Try it: Nothing but the records, repeated exactly, should form the response.

Dataset entries:
______

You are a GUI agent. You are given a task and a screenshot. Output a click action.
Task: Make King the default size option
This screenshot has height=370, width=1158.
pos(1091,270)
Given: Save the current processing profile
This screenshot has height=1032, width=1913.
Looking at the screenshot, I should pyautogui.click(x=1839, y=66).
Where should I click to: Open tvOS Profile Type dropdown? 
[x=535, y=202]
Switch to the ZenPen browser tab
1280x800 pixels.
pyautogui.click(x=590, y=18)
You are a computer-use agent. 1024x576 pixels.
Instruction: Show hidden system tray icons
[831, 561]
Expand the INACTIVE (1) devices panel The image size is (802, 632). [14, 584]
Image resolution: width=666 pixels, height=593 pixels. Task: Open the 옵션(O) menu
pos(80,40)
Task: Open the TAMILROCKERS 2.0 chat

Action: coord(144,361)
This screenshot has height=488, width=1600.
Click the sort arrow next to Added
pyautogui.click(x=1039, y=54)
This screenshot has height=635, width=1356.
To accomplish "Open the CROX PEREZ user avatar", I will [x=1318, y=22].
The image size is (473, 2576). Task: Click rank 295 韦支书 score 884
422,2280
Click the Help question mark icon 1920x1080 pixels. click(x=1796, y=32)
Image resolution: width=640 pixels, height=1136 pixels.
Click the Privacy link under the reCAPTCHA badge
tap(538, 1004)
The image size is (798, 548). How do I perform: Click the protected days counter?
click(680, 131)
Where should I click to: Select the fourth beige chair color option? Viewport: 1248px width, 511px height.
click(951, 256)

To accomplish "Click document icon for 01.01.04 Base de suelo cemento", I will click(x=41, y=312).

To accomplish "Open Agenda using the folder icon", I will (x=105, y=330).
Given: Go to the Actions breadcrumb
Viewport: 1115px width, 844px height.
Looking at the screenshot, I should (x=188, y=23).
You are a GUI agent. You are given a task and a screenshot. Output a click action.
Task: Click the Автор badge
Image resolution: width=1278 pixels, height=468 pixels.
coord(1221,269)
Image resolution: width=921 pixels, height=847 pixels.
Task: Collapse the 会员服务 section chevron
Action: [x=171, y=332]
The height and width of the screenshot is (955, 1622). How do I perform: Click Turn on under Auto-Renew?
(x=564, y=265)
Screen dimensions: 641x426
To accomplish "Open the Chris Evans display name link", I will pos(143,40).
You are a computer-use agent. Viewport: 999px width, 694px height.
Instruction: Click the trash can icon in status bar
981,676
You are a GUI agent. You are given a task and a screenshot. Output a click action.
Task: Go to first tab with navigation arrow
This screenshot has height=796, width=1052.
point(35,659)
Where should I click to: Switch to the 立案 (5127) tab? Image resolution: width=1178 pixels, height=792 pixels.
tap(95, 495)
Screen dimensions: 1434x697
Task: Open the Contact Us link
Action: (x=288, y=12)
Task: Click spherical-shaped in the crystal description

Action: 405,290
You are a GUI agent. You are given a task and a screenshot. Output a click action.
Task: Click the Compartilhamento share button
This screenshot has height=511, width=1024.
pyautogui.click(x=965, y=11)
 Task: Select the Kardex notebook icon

______

Task answer:
You are a GUI agent. You are given a task and a screenshot. Output a click action.
Task: Make King the default size option
This screenshot has height=370, width=1158.
pos(1091,270)
Given: Save the current processing profile
This screenshot has height=1032, width=1913.
Looking at the screenshot, I should pyautogui.click(x=1839, y=66).
Where should I click to: Open tvOS Profile Type dropdown? 
[x=535, y=202]
Switch to the ZenPen browser tab
1280x800 pixels.
pyautogui.click(x=590, y=18)
You are a computer-use agent. 1024x576 pixels.
Instruction: Show hidden system tray icons
[831, 561]
Expand the INACTIVE (1) devices panel The image size is (802, 632). [14, 584]
Image resolution: width=666 pixels, height=593 pixels. Task: Open the 옵션(O) menu
pos(80,40)
Task: Open the TAMILROCKERS 2.0 chat

Action: coord(144,361)
This screenshot has height=488, width=1600.
Click the sort arrow next to Added
pyautogui.click(x=1039, y=54)
This screenshot has height=635, width=1356.
To accomplish "Open the CROX PEREZ user avatar", I will [x=1318, y=22].
The image size is (473, 2576). Task: Click rank 295 韦支书 score 884
422,2280
Click the Help question mark icon 1920x1080 pixels. click(x=1796, y=32)
Image resolution: width=640 pixels, height=1136 pixels.
Click the Privacy link under the reCAPTCHA badge
tap(538, 1004)
The image size is (798, 548). How do I perform: Click the protected days counter?
click(680, 131)
Where should I click to: Select the fourth beige chair color option? Viewport: 1248px width, 511px height.
click(951, 256)

To accomplish "Click document icon for 01.01.04 Base de suelo cemento", I will click(x=41, y=312).

To accomplish "Open Agenda using the folder icon", I will (x=105, y=330).
Given: Go to the Actions breadcrumb
Viewport: 1115px width, 844px height.
Looking at the screenshot, I should (x=188, y=23).
You are a GUI agent. You are given a task and a screenshot. Output a click action.
Task: Click the Автор badge
Image resolution: width=1278 pixels, height=468 pixels.
coord(1221,269)
Image resolution: width=921 pixels, height=847 pixels.
Task: Collapse the 会员服务 section chevron
Action: [x=171, y=332]
The height and width of the screenshot is (955, 1622). How do I perform: Click Turn on under Auto-Renew?
(x=564, y=265)
Screen dimensions: 641x426
To accomplish "Open the Chris Evans display name link", I will pos(143,40).
You are a computer-use agent. Viewport: 999px width, 694px height.
Instruction: Click the trash can icon in status bar
981,676
You are a GUI agent. You are given a task and a screenshot. Output a click action.
Task: Go to first tab with navigation arrow
This screenshot has height=796, width=1052.
point(35,659)
Where should I click to: Switch to the 立案 (5127) tab? Image resolution: width=1178 pixels, height=792 pixels.
tap(95, 495)
Screen dimensions: 1434x697
Task: Open the Contact Us link
Action: (x=288, y=12)
Task: Click spherical-shaped in the crystal description

Action: 405,290
You are a GUI agent. You are given a task and a screenshot. Output a click action.
Task: Click the Compartilhamento share button
This screenshot has height=511, width=1024.
pyautogui.click(x=965, y=11)
 Task: Select the Kardex notebook icon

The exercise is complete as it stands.